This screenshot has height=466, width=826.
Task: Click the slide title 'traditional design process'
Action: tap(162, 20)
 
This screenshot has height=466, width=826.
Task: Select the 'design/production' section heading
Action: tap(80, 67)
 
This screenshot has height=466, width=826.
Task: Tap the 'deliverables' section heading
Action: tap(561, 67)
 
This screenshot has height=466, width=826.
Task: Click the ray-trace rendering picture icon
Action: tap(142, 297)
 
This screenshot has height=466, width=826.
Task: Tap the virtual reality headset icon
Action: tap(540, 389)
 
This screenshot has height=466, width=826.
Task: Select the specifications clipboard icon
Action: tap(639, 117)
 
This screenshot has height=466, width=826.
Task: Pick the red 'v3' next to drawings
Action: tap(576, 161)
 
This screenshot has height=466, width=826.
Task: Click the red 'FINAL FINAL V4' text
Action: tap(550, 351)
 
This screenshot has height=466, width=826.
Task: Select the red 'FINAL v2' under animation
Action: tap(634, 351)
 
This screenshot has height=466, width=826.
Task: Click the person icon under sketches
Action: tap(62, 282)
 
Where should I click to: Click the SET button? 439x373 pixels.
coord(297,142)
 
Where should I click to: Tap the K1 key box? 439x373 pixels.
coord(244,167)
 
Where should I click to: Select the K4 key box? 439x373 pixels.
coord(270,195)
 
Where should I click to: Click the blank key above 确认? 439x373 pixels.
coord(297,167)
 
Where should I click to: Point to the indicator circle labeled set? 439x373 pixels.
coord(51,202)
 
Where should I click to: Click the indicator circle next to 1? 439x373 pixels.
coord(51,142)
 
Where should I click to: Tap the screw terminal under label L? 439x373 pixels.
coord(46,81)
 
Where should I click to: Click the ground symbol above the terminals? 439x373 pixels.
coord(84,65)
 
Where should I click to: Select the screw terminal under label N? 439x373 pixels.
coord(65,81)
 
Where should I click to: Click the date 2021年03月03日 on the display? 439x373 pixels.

* * * * *

= Task statement =
Copy out all of the rows above again, swapping every "icon" for "graphic" and leaving everything else as it is.

= Solution =
This screenshot has height=466, width=826.
Task: Click the slide title 'traditional design process'
Action: tap(162, 20)
 
This screenshot has height=466, width=826.
Task: Select the 'design/production' section heading
Action: tap(80, 67)
 
This screenshot has height=466, width=826.
Task: Tap the 'deliverables' section heading
Action: tap(561, 67)
 
This screenshot has height=466, width=826.
Task: Click the ray-trace rendering picture graphic
Action: tap(142, 297)
 
This screenshot has height=466, width=826.
Task: Tap the virtual reality headset graphic
Action: tap(540, 389)
 
This screenshot has height=466, width=826.
Task: Select the specifications clipboard graphic
Action: tap(639, 117)
 
This screenshot has height=466, width=826.
Task: Pick the red 'v3' next to drawings
Action: tap(576, 161)
 
This screenshot has height=466, width=826.
Task: Click the red 'FINAL FINAL V4' text
Action: tap(550, 351)
 
This screenshot has height=466, width=826.
Task: Select the red 'FINAL v2' under animation
Action: tap(634, 351)
 
This screenshot has height=466, width=826.
Task: Click the person graphic under sketches
Action: tap(62, 282)
 
Where should I click to: Click the SET button? 439x373 pixels.
coord(297,142)
 
Where should I click to: Tap the K1 key box? 439x373 pixels.
coord(244,167)
 
Where should I click to: Select the K4 key box? 439x373 pixels.
coord(270,195)
 
Where should I click to: Click the blank key above 确认? 439x373 pixels.
coord(297,167)
 
Where should I click to: Point to the indicator circle labeled set? 439x373 pixels.
coord(51,202)
 
Where should I click to: Click the indicator circle next to 1? 439x373 pixels.
coord(51,142)
 
Where should I click to: Tap the screw terminal under label L? 439x373 pixels.
coord(46,81)
 
Where should I click to: Click the ground symbol above the terminals? 439x373 pixels.
coord(84,65)
 
Where should I click to: Select the screw terminal under label N? 439x373 pixels.
coord(65,81)
 
Where should I click to: Click the date 2021年03月03日 on the display? 439x373 pixels.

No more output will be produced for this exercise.